//! # dfdx
//!
//! dfdx is a cuda accelerated tensor and neural network library, writtten
//! entirely in rust!
//!
//! Additionally, it can track compile time shapes across tensor operations,
//! ensuring that all your neural networks are checked **at compile time**.
//!
//! The following sections provide some high level core concepts & exmaples, and
//! there is more detailed documentation in each of dfdx's submodules.
//!
//! See [feature_flags] for details on feature flags.
//!
//! # Shapes & Tensors
//!
//! *See [dtypes], [shapes], and [tensor] for more information.*
//!
//! At its core a [`tensor::Tensor`] is just a nd-array. Just like
//! rust arrays there are two parts:
//! 1. Shape ([shapes])
//! 2. Dtype ([dtypes])
//!
//! dfdx represents shapes as **tuples** of dimensions ([`shapes::Dim`]),
//! where a dimension can either be known at:
//! 1. Compile time [`shapes::Const<M>`]
//! 2. Run time [`usize`]
//!
//! You can freely mix and match these dimensions together.

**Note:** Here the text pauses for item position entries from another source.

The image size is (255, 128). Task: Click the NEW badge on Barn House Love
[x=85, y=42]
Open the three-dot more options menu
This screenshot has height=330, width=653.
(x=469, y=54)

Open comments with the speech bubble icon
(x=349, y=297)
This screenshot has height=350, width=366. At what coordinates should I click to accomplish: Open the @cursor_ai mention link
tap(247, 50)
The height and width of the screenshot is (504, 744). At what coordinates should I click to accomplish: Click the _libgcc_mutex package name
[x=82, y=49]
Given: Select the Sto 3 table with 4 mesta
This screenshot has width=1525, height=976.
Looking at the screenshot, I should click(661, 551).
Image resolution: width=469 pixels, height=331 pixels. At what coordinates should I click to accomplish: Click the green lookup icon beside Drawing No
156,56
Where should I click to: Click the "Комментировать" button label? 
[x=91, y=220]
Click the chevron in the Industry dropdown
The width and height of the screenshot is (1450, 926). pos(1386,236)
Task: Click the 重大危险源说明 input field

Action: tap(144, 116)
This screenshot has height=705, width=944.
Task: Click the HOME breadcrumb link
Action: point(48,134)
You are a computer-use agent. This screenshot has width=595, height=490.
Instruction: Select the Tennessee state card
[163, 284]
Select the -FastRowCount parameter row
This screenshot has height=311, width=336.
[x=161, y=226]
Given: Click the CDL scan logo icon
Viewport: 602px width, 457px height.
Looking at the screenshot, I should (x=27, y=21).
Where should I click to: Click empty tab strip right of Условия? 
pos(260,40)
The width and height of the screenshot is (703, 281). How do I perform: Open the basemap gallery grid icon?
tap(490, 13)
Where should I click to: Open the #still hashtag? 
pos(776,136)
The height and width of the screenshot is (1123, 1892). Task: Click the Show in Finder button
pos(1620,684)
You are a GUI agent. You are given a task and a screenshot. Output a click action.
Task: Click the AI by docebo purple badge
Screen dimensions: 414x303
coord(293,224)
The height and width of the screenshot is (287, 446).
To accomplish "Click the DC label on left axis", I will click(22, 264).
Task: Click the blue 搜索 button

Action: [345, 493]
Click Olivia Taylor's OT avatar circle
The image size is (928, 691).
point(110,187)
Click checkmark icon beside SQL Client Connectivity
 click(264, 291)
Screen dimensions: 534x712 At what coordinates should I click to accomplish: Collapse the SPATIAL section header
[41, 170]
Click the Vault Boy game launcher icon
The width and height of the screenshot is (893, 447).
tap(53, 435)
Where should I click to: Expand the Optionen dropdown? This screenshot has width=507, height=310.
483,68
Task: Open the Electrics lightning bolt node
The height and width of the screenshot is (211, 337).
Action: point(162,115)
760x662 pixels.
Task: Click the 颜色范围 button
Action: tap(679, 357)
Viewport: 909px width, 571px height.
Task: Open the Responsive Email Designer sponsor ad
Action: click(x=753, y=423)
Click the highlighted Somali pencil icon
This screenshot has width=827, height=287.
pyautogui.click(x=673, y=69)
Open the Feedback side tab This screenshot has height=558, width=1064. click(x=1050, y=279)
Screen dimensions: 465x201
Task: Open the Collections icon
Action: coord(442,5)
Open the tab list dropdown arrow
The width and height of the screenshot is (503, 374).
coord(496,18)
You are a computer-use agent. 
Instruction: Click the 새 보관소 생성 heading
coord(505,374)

Here are some
//! example shapes:
//! - `()` - unit shape
//! - `(usize,)` - 1d shape with a runtime known dimension
//! - `(usize, Const<5>)` - 2d shape with both types of dimensions
//! - `(Const<3>, usize, Const<5>)` - 3d shape!
//! - `Rank3<3, 5, 7>` - Equivalent to `(Const<3>, Const<5>, Const<7>)`
//!
//! Here are some comparisons between representing nd arrays in rust vs dfdx:
//!
//! | rust array | dfdx `Tensor` |
//! | --- | --- |
//! | f32 | Tensor<(), f32, ...> |
//! | [u32; 5] | Tensor<Rank1<5>, u32, ...> |
//! | [[u8; 3]; 2] | Tensor<Rank2<2, 3>, u8, ...> |
//! | Vec<[bool; 5]> | Tensor<(usize, Const<5>), bool, ...> |
//!
//! The `Rank1`, `Rank2` shapes used above are actually type aliases for
//! when **all dimensions are compile time**:
//! - [`shapes::Rank0`] is just `()`.
//! - [`shapes::Rank1<M>`] is `(Const<M>, )`
//! - [`shapes::Rank2<M, N>`] is `(Const<M>, Const<N>)`
//!
//! # Allocating tensors with Devices
//!
//! *See [tensor] for more information.*
//!
//! Devices are used to allocate tensors (and neural networks!). They are akin
//! to [std::alloc::GlobalAlloc] in rust - they just allocate memory.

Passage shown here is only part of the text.